**Task to carry out**: Your response should contain every line from the data below that holds the string "field".

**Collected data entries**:
+ + + +
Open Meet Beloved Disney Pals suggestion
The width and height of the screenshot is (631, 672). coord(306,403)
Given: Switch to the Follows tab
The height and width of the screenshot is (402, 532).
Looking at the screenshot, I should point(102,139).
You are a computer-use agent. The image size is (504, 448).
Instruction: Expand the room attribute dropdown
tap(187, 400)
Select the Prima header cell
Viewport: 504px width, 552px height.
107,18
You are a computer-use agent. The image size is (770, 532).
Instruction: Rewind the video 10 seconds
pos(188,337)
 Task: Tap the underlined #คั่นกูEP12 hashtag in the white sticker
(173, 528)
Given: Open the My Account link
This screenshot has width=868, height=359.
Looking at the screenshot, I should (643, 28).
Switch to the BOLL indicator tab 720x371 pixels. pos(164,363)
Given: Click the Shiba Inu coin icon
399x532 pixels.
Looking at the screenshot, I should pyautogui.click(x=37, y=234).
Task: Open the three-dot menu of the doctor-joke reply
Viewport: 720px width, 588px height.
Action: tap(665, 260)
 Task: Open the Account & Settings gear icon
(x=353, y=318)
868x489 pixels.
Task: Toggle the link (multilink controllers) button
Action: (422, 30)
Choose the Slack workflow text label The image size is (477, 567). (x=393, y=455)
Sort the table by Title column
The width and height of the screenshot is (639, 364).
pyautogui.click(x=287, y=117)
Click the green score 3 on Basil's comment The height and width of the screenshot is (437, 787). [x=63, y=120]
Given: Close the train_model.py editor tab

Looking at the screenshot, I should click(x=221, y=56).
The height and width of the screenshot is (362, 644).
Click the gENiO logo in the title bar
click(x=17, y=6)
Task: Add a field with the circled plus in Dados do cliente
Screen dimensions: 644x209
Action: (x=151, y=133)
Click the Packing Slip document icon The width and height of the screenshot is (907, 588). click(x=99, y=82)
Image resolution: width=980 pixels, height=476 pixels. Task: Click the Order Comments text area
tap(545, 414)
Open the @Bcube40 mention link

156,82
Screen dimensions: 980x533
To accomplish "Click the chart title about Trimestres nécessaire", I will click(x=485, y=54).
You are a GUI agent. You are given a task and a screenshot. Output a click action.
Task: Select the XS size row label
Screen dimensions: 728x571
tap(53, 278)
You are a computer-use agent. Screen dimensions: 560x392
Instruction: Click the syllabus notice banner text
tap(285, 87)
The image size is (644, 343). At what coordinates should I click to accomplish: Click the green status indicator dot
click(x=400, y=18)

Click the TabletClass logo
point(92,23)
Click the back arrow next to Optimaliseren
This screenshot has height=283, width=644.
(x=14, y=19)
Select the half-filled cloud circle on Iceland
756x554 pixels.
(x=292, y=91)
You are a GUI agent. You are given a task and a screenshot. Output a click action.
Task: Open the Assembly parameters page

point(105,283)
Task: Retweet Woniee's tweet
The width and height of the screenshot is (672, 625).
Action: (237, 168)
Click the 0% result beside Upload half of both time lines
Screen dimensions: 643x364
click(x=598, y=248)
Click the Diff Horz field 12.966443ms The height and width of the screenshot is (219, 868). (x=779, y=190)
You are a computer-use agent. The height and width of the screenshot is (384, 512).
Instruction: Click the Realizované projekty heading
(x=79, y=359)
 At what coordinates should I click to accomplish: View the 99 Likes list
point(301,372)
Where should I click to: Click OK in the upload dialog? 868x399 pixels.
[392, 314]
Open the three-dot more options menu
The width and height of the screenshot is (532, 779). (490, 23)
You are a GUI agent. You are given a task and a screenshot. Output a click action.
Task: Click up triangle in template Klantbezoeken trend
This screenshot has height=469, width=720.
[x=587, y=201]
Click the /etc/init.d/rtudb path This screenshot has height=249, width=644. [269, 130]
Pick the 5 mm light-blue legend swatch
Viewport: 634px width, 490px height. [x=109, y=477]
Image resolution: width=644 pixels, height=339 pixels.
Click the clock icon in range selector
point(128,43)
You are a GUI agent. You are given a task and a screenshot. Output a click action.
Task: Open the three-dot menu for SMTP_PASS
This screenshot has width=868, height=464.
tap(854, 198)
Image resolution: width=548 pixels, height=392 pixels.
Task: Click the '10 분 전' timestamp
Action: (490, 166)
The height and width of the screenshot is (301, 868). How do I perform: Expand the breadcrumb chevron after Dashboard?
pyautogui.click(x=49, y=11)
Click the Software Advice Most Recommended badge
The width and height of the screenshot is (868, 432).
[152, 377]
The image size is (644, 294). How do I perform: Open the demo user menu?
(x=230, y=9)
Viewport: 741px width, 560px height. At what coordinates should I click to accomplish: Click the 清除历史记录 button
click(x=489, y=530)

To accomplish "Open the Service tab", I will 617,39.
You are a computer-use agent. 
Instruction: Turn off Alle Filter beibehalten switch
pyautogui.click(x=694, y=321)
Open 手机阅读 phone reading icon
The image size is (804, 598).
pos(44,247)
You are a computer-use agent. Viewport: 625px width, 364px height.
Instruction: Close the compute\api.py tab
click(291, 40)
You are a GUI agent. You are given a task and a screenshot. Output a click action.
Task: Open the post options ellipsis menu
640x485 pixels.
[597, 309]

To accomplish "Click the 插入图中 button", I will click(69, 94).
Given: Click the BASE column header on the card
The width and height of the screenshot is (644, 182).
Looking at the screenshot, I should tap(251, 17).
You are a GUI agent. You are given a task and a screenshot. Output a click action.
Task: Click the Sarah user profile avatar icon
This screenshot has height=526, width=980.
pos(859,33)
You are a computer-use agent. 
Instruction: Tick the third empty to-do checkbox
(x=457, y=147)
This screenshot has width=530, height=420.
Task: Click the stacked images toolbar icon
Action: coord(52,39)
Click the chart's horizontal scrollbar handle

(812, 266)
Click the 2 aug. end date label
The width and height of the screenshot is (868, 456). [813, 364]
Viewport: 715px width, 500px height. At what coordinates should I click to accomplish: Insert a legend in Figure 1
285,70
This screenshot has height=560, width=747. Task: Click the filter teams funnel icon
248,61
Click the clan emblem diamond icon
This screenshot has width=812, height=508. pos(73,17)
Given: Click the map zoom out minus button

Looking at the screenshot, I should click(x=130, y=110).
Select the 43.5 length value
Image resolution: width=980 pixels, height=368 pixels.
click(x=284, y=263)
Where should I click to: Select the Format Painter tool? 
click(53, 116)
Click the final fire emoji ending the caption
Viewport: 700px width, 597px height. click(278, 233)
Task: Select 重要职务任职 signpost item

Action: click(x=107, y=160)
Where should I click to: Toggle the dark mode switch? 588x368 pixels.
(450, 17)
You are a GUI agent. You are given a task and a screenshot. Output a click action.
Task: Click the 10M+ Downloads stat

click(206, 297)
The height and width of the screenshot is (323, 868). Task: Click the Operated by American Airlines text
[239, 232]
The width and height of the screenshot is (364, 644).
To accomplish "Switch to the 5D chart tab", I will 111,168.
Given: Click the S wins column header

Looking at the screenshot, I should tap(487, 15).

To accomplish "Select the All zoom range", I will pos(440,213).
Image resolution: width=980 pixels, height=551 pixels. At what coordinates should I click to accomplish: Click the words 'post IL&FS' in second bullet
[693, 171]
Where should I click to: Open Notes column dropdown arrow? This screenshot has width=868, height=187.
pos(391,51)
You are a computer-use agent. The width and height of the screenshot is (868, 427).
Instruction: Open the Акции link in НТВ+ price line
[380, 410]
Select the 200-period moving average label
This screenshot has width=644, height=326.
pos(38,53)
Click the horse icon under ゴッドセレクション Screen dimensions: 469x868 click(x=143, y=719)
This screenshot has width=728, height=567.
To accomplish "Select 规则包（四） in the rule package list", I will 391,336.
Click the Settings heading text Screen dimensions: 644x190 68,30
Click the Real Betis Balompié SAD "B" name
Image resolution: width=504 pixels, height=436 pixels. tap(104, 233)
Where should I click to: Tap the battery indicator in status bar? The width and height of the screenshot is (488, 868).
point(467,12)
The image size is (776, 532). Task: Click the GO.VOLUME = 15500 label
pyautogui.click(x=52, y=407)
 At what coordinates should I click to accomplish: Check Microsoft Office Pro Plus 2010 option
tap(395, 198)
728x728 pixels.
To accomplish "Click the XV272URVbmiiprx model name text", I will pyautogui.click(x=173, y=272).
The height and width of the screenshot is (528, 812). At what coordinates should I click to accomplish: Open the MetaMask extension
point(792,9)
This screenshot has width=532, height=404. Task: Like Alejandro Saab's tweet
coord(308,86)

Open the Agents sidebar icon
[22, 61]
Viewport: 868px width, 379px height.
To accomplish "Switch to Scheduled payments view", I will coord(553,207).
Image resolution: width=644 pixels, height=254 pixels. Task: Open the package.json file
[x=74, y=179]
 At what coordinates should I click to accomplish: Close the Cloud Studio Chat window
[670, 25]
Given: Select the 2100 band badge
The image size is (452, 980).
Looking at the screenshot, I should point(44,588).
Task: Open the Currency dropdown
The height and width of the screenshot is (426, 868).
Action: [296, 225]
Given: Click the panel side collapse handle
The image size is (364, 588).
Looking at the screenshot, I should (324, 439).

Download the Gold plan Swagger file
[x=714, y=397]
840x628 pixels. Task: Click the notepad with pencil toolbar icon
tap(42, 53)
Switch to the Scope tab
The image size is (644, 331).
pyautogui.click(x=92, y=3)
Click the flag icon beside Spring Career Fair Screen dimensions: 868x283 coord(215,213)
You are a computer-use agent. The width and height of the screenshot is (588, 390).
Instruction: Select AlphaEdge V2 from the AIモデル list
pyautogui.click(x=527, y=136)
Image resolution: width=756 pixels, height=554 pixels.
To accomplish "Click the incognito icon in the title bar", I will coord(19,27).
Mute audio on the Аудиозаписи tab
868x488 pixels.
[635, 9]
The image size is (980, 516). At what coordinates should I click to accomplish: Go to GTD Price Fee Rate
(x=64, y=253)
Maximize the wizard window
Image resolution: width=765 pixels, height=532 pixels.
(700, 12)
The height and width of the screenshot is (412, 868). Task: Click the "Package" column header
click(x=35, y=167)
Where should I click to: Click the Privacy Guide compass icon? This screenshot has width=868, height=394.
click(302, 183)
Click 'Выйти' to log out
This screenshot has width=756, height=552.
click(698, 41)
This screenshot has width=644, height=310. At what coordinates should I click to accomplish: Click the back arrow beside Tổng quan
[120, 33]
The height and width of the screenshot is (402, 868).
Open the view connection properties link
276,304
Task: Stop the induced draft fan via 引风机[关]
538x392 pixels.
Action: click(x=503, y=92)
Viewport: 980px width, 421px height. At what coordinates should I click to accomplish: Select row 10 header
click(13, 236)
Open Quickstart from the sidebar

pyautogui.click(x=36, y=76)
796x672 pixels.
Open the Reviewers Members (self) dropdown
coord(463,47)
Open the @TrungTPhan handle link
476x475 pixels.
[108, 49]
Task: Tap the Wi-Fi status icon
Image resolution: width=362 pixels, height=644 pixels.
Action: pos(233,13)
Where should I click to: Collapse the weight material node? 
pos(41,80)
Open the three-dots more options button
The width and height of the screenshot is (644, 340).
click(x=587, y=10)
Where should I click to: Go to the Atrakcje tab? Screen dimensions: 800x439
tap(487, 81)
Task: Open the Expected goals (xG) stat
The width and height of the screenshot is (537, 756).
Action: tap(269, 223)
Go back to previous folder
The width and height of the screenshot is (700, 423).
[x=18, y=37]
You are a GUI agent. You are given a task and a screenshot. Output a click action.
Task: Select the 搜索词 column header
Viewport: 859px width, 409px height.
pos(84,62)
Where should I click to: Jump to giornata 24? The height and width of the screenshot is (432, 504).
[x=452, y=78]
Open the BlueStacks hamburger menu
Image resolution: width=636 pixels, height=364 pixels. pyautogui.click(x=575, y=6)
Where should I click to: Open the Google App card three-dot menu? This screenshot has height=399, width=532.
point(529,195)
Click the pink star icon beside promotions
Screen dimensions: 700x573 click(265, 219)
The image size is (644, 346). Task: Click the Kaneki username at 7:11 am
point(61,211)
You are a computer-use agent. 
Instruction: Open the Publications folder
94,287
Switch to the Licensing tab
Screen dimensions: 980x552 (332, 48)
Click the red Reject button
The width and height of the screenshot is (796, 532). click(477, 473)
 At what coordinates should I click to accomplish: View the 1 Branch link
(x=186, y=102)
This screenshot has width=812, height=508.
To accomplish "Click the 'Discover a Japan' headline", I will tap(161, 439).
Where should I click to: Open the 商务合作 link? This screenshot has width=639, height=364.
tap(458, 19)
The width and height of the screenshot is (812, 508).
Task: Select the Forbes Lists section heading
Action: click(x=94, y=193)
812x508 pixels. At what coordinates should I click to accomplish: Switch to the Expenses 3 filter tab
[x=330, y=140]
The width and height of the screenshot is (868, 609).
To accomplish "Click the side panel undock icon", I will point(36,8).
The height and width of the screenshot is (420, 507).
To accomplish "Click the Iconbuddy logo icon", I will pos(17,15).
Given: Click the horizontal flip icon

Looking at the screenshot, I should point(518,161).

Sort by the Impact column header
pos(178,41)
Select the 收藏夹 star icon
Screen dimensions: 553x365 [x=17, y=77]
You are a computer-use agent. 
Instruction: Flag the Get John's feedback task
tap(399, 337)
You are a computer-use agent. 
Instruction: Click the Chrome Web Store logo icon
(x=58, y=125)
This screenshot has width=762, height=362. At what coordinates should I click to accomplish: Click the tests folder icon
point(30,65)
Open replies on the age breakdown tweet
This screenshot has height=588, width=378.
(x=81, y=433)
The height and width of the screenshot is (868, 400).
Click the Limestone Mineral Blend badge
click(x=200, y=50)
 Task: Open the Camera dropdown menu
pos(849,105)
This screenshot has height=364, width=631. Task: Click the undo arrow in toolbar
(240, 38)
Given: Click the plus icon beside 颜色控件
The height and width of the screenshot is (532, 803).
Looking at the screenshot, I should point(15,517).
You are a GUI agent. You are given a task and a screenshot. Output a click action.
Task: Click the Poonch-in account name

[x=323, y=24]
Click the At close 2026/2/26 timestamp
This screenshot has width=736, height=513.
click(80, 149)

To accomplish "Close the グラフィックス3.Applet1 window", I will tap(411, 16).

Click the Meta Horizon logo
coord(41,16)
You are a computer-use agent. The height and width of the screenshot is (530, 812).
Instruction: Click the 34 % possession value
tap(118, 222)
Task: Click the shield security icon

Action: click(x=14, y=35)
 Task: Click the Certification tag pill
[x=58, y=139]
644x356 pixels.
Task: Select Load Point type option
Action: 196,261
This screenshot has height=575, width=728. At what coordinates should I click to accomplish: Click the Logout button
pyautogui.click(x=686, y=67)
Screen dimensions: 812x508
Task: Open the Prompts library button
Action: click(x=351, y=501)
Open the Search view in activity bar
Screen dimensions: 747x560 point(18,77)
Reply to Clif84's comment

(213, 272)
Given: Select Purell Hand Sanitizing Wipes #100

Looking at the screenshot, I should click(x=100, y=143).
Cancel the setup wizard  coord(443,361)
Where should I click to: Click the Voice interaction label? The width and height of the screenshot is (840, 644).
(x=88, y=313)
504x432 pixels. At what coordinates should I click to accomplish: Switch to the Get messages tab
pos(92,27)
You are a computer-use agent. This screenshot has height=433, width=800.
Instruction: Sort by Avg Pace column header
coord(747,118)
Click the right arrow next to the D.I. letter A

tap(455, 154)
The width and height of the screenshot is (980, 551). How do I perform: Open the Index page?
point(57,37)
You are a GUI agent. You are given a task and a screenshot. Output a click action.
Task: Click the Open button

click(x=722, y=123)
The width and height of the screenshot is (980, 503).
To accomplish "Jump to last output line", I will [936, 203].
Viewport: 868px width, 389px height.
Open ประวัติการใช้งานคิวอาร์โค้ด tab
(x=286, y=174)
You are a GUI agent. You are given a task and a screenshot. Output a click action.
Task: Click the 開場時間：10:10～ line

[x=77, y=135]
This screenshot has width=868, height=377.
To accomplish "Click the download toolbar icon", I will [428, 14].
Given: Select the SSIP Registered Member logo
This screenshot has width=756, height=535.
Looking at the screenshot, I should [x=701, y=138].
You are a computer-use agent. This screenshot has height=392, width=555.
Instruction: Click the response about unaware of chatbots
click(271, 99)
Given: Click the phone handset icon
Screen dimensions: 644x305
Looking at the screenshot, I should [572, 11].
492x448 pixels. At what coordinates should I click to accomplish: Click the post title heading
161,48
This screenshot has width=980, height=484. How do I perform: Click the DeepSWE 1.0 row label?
+ + + +
**Exercise answer**:
Task: Add a field with the circled plus in Dados do cliente
Click the Diff Horz field 12.966443ms The height and width of the screenshot is (219, 868). (x=779, y=190)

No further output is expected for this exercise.